One solution is a return to Chennai’s ancient temple tank system: restoring or building tanks at temple sites to filter and store rainwater. These can recharge groundwater, too – which, without action, is expected to be 60% depleted by 2030.
And therein lies another issue. For all its excess water, the city can’t cope with demand. In 2019 Chennai reached Day Zero: it ran out of drinking water.
Bringing water in by truck and train is a costly fix for water scarcity. With climate change threatening less rainfall and higher temperatures, the long-term strategy is about future proofing the city’s infrastructure.
Measures include building two extra desalination plants, which would increase capacity by 550m litres a day. There’s also been investment in wastewater reclamation plants at Nesapakkam and Perungundi. Here, recycled wastewater will be blended into lakes, then pumped into the plants for treatment before re-entering the drinking water supply.

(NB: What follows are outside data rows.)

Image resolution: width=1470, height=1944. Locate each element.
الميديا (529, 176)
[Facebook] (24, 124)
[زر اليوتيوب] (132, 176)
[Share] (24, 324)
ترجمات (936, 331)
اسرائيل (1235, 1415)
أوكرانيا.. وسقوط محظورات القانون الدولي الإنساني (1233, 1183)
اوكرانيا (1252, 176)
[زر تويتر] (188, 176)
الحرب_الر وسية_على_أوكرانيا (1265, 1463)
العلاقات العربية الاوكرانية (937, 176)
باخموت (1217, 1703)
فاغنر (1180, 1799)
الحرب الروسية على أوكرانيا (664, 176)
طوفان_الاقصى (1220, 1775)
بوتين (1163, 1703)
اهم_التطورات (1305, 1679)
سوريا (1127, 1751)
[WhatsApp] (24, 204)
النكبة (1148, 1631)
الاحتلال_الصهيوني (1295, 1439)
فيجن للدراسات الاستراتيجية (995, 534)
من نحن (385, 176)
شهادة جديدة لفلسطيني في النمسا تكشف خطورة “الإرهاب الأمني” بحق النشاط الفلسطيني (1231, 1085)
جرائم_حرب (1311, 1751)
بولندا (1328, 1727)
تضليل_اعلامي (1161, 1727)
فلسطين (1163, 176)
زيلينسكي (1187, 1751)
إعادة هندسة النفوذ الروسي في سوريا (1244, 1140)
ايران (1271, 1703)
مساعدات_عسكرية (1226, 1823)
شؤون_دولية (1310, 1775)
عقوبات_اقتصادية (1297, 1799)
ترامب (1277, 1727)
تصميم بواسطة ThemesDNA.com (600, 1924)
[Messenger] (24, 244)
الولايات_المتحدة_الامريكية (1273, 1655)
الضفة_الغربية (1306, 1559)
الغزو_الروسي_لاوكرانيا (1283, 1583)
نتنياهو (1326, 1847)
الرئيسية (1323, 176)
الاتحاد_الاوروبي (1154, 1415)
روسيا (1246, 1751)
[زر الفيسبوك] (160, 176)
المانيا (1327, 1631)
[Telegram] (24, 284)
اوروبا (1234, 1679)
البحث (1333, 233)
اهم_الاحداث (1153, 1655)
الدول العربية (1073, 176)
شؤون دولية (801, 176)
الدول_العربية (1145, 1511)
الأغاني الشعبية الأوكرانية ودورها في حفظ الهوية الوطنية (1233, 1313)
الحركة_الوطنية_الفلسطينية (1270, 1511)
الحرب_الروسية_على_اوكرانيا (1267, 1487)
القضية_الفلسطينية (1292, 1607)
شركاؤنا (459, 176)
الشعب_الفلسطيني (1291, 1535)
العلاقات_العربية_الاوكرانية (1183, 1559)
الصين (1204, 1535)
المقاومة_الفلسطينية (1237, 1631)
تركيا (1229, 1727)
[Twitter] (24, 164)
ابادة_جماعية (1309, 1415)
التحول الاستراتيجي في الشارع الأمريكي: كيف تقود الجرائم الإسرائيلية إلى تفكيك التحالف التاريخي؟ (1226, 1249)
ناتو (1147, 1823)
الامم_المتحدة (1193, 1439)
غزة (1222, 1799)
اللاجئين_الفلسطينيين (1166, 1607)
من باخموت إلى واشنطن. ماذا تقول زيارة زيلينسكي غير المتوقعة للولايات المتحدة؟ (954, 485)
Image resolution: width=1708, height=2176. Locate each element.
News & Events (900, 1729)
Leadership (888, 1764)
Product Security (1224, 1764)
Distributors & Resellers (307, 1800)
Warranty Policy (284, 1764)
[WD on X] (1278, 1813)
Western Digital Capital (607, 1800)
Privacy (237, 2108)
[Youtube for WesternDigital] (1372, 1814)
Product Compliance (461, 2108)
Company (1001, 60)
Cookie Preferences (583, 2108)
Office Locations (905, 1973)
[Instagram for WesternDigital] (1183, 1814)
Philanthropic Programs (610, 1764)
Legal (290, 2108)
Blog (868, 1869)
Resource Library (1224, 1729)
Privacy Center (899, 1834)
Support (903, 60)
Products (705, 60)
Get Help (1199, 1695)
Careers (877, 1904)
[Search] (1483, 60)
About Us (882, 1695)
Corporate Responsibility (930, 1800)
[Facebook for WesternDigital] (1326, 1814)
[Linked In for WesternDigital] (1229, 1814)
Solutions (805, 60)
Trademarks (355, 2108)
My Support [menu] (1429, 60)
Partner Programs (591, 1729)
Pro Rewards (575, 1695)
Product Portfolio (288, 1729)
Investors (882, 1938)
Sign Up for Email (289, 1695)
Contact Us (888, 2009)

Making Marrakesh water resilient
With its population of 1m and arid desert environment, Marrakesh may seem far removed from Chennai. But like cities everywhere, Marrakesh has grown rapidly. The population increased by 300,000 between 1997 –2020 (23 years), but is projected to gain the same number by 2034 (14 years).
Until the 1950s, the city siphoned water from the Atlas Mountains via khettaras (man-made underground tunnels). Then came the tourist boom, its rising demands competing with the needs of residents and farmers. By the 1970s the city was almost entirely reliant on groundwater from the Tensift aquifer.
By the 1990s the khettaras were dried up and the water table dropping – yet the city was approving water-intensive golf resorts.
As in Chennai, wastewater has been key to resolving these tensions.
Rather than continuing to return minimally treated wastewater to the Tensift, sewage now passes through the city’s treatment plant. From there, it enters the irrigation system – servicing those verdant golf resorts. The process allows 30m cubic metres of water to be reused in this way. Importantly, the resorts are billed for at least 80% of their projected water needs, regardless of actual use. This stops them using cheaper water drawn from the aquifer.
A second strategy has tackled a global problem: water loss. Local water authority RADEEMA was losing close to 40% of the city’s water supply to leaks in the early 2000s. In the following decade that was reduced to 27%, with even lower goals set for the future.Cities from Malta to Las Vegas are battling these same issues – and a predicted 1.9bn city dwellers face living with water scarcity by 2050 as a result. Cities yet to be built are in a prime position to plan for resilience. In the meantime, Marrakesh and Chennai offer creative solutions to an increasingly urgent problem.